I recently read a blog post by Akaya Windwood, President of the Rockwood Leadership Institute in which she articulated some of the seemingly contradictory internal responses, thoughts, reflections she felt in the midst of so much good and bad that is happening in the world. Her post, coupled with all the information overload, tragedy and work over the past week and before inspired me to pull out a book that a small team of us published last year and re-read to center myself. And to remind myself that this too shall pass. In the midst of chaos and upheaval, when people are overwhelmed or just dealing with a lot at one time, many turn to religion or some sort of moral system for grounding and/or to help them navigate the storms, seeking the best or appropriate path forward.  So much of what we seek outside ourselves already resides within; we just have to discover it.  And it is helpful to remember that the only constant in the universe is change.  The economic system under which we live for example - the cause of extreme wealth for a few at the expense of the majority of the world's population and the health of the earth - was born only a couple of hundred years ago and will at some point give way to something else. 

Friday, August 7, 2015

Are you on your path?

In meditation this morning, a question came to mind that has been with me all day: 

Are you on your path?

Of course! i thought. But as it goes, often the simplest questions are layered with the potential to offer the most significant lessons. So rather than getting on with my day, filling it with a checklist of things, i paused to reflect. I paused to allow myself to peel back the layers of what it means to be on my path, what it entails, what is required and the implications outside myself.  

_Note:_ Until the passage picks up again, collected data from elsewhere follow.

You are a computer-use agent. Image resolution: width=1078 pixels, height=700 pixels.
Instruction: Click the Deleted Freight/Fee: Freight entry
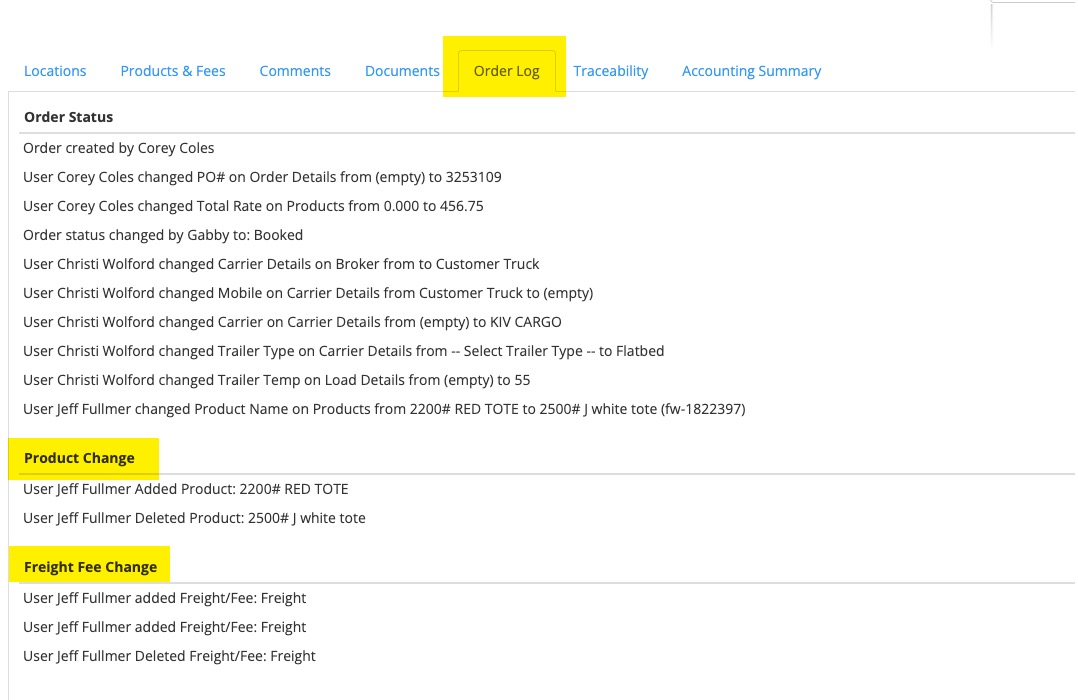pyautogui.click(x=169, y=656)
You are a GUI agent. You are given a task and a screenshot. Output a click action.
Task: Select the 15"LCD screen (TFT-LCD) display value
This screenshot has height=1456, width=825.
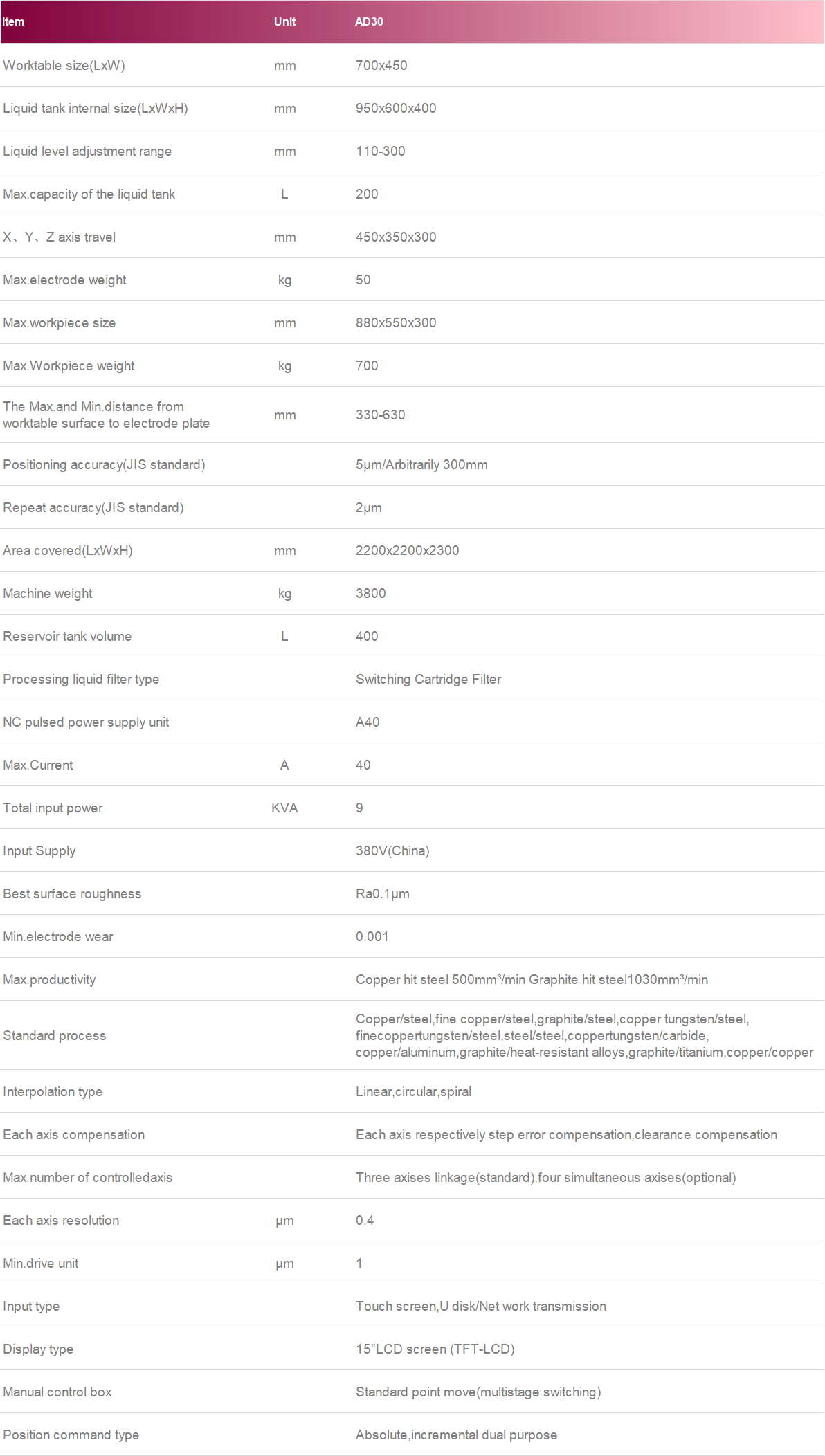(435, 1349)
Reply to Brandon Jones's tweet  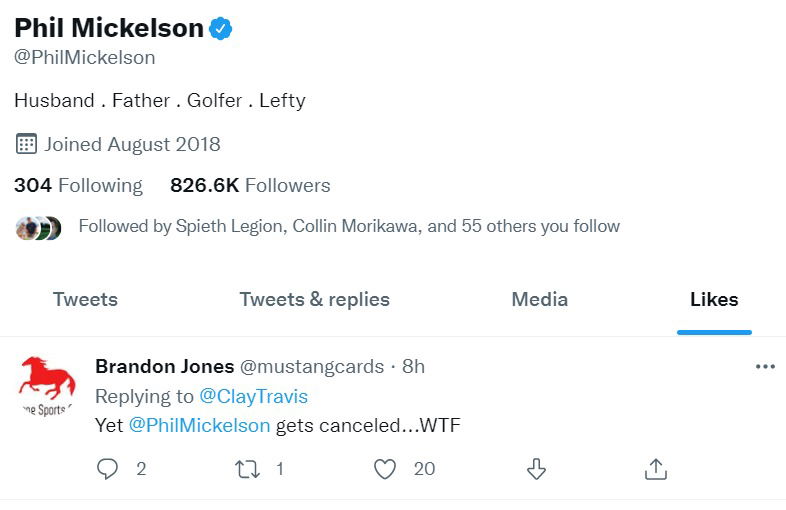(x=108, y=468)
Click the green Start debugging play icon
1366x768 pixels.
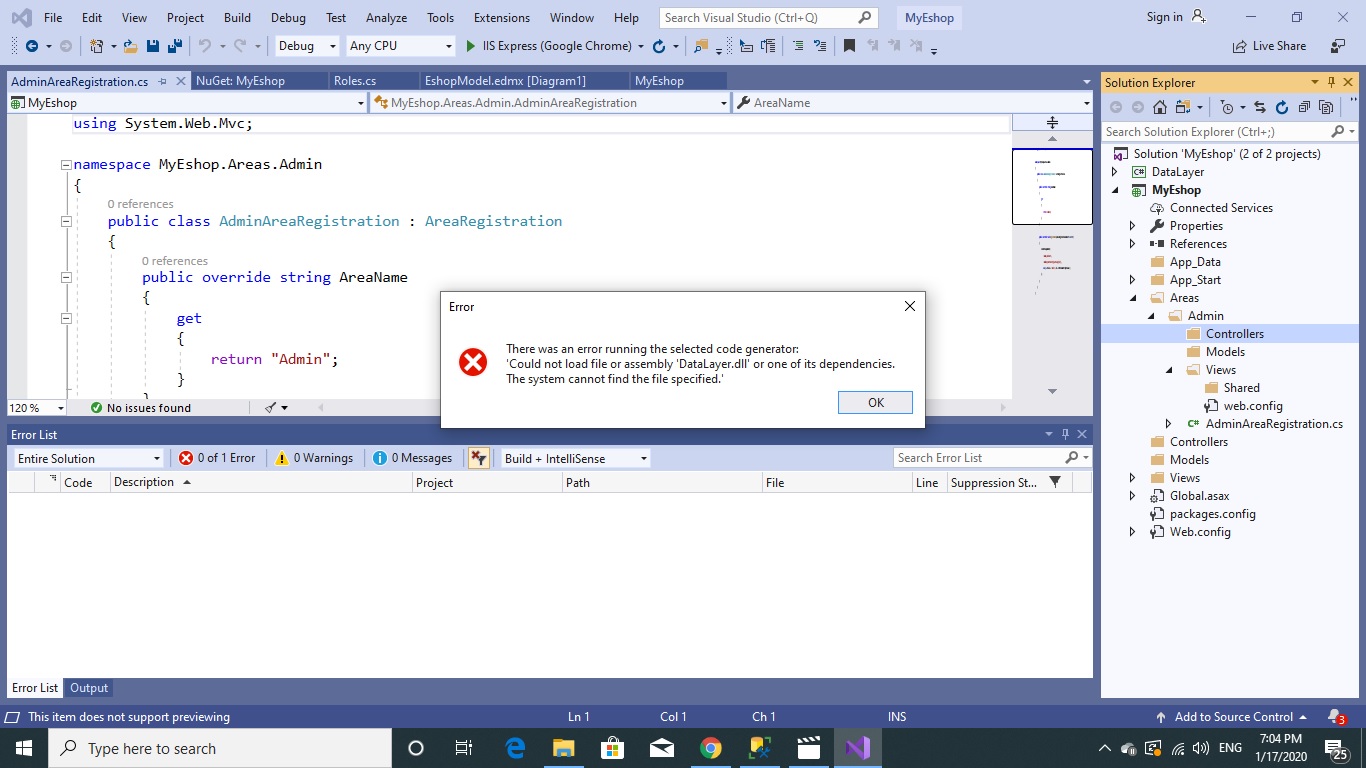[x=471, y=46]
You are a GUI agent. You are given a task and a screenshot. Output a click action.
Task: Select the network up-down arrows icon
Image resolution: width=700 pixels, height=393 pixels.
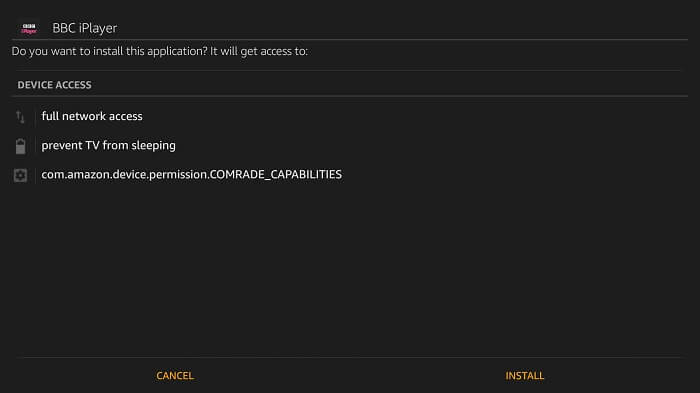[x=21, y=117]
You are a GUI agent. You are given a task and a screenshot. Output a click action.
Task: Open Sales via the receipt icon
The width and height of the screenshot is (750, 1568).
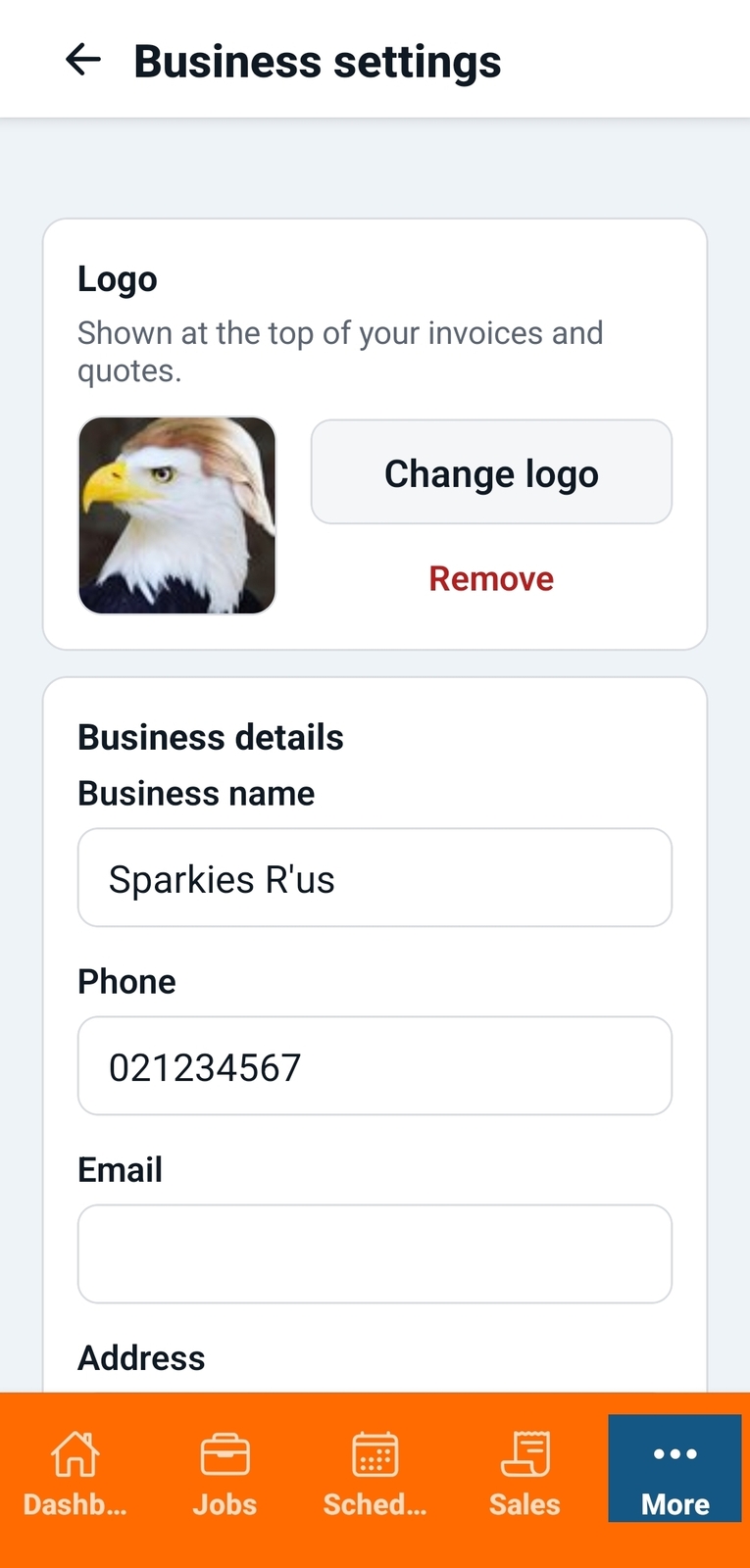tap(525, 1453)
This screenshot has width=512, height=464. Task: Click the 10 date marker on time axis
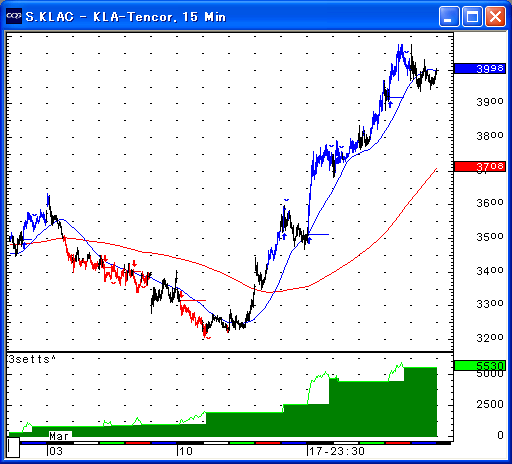(186, 451)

  • Being on a (my) path means that i have a general sense of the impact i want to make and how i want to show up in and with my family and community.  And in the course of doing this, i am guided by a general set of principles that include reciprocity, justice, kindness and compassion, propriety and so on. My questions to you are: What did you come to this earth to do in your lifetime? What do you see as your destiny? What is the impact you want to have in the spaces you define?
  • Being on a (my) path entails many things, including self-reflection, a commitment to learning from my and other's mistakes, loving myself, being non-judgmental, hard work and discipline, and a willingness to be flexible.  My questions to you are: What does walking on your path entail? What is your commitment, in practice, to fulfilling your destiny? How does it look on a daily basis?
  • Being on a (my) path requires disciplined, daily practice. Each person is different.  But observation and experience has taught me that "discipline makes things easier." (Thank Dead Prez for this track).
  • Being on a (my) path has implications for those around me.  The choices i make, the things i do, how i care for myself (or not), what i say, etc., impact those around me. And vice versa. For example, i've recently closed my facebook account as part of an effort to focus my time and energy a bit differently. This has put me and a couple of close friends and family in the position where we now have to communicate differently.  There are other examples that have far more significant implications i can point to, as can you perhaps. The bottom line is that regardless of the implications, living honestly, in alignment with your heart/your highest self  and moving in the direction of fulfilling your destiny is the right thing to do. Relationships and situations will change, shift, evolve as you do...sometimes that can be hard. But it won't always be.  

I can look at the decisions i make and the things i do each day and say yes, all of what i do moves me in the direction of ultimately fulfilling my destiny. But if i am honest with myself, i notice that at times certain thought forms, actions and interactions create road blocks, put me on winding roads and/or make walking my path a bit more challenging. This isn't necessarily or always a bad thing, but something to notice. So for me this question of being on my path is more a question of *how* am i on my path and in what ways can i make decisions that help me to grow, learn and become a more effective spiritual warrior-healer?